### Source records

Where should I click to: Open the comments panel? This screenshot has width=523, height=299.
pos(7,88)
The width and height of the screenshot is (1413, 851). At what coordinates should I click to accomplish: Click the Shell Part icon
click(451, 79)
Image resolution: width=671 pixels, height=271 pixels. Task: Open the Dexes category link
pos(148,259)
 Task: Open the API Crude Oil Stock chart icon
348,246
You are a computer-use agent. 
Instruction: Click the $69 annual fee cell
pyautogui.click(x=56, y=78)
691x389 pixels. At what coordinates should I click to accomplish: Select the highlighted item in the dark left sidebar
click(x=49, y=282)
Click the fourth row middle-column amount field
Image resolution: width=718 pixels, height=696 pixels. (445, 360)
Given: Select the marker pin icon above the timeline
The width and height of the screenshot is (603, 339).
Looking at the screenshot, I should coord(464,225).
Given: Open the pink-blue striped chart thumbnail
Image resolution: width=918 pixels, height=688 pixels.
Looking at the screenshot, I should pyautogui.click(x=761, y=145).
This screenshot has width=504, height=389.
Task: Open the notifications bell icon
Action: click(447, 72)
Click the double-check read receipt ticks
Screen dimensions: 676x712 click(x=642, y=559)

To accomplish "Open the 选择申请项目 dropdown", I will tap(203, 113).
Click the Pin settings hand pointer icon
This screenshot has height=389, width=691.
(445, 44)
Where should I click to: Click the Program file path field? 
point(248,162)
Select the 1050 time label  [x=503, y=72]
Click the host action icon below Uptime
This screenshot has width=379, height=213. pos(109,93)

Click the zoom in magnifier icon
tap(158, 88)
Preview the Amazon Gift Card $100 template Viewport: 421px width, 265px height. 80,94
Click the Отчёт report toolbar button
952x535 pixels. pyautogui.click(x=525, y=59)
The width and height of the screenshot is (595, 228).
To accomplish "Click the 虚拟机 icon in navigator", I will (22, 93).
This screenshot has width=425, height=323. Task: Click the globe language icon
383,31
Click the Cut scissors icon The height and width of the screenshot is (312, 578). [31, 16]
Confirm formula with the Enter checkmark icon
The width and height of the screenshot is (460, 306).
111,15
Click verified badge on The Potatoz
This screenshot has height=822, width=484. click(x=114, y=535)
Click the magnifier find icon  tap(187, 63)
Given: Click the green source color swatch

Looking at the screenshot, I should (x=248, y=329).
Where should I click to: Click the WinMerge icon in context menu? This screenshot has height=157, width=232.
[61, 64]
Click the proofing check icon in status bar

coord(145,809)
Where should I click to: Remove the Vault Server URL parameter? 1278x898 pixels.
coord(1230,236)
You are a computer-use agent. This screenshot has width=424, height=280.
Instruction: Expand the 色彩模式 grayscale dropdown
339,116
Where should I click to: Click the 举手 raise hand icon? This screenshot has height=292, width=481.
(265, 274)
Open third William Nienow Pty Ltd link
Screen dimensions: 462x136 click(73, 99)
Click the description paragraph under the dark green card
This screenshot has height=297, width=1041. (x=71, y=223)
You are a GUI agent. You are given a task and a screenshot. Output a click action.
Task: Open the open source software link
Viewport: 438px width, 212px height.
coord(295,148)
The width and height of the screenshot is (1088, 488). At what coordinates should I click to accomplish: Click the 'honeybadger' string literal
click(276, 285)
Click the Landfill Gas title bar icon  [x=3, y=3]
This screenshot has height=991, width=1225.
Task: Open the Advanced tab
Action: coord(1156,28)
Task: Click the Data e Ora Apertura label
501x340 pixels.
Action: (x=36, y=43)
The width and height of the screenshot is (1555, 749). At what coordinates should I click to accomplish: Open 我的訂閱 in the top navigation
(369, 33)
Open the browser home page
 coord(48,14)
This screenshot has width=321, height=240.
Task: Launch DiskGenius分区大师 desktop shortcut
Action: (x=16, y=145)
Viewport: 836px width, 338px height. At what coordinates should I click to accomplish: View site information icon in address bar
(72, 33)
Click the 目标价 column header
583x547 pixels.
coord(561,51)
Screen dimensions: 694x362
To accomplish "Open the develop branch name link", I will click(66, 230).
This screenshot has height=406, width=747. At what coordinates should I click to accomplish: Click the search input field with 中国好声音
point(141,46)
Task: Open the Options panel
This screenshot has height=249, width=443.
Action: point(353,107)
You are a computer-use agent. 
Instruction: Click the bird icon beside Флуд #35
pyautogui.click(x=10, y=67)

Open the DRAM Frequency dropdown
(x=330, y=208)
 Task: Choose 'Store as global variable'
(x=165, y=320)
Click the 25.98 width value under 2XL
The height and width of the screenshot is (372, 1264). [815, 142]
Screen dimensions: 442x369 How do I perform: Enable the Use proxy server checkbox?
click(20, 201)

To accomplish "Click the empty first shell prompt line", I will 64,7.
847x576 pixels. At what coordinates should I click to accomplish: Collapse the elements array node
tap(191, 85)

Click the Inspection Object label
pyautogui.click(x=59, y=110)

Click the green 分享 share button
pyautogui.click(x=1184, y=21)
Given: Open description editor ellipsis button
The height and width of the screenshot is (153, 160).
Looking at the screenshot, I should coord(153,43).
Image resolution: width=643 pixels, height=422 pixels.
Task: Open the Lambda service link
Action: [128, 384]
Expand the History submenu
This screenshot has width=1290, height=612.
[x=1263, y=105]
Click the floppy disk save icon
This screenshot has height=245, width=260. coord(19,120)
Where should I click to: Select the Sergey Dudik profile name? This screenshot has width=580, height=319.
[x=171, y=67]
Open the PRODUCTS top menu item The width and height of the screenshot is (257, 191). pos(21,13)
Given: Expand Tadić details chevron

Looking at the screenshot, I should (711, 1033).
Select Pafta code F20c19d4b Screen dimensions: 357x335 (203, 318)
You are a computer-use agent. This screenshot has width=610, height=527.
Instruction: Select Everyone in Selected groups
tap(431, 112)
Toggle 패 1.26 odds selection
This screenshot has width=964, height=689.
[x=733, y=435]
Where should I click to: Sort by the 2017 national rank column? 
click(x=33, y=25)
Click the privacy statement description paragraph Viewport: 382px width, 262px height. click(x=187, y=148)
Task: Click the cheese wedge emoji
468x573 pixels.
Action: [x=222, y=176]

### WHAT IS REQUIRED
Repeat exactly the lines above from the one with "Click the host action icon below Uptime" up to and including the one with "Click the magnifier". No other line belongs in the reply.

### EXERCISE RESULT
Click the host action icon below Uptime
This screenshot has width=379, height=213. pos(109,93)

Click the zoom in magnifier icon
tap(158, 88)
Preview the Amazon Gift Card $100 template Viewport: 421px width, 265px height. 80,94
Click the Отчёт report toolbar button
952x535 pixels. pyautogui.click(x=525, y=59)
The width and height of the screenshot is (595, 228).
To accomplish "Click the 虚拟机 icon in navigator", I will (22, 93).
This screenshot has width=425, height=323. Task: Click the globe language icon
383,31
Click the Cut scissors icon The height and width of the screenshot is (312, 578). [31, 16]
Confirm formula with the Enter checkmark icon
The width and height of the screenshot is (460, 306).
111,15
Click verified badge on The Potatoz
This screenshot has height=822, width=484. click(x=114, y=535)
Click the magnifier find icon  tap(187, 63)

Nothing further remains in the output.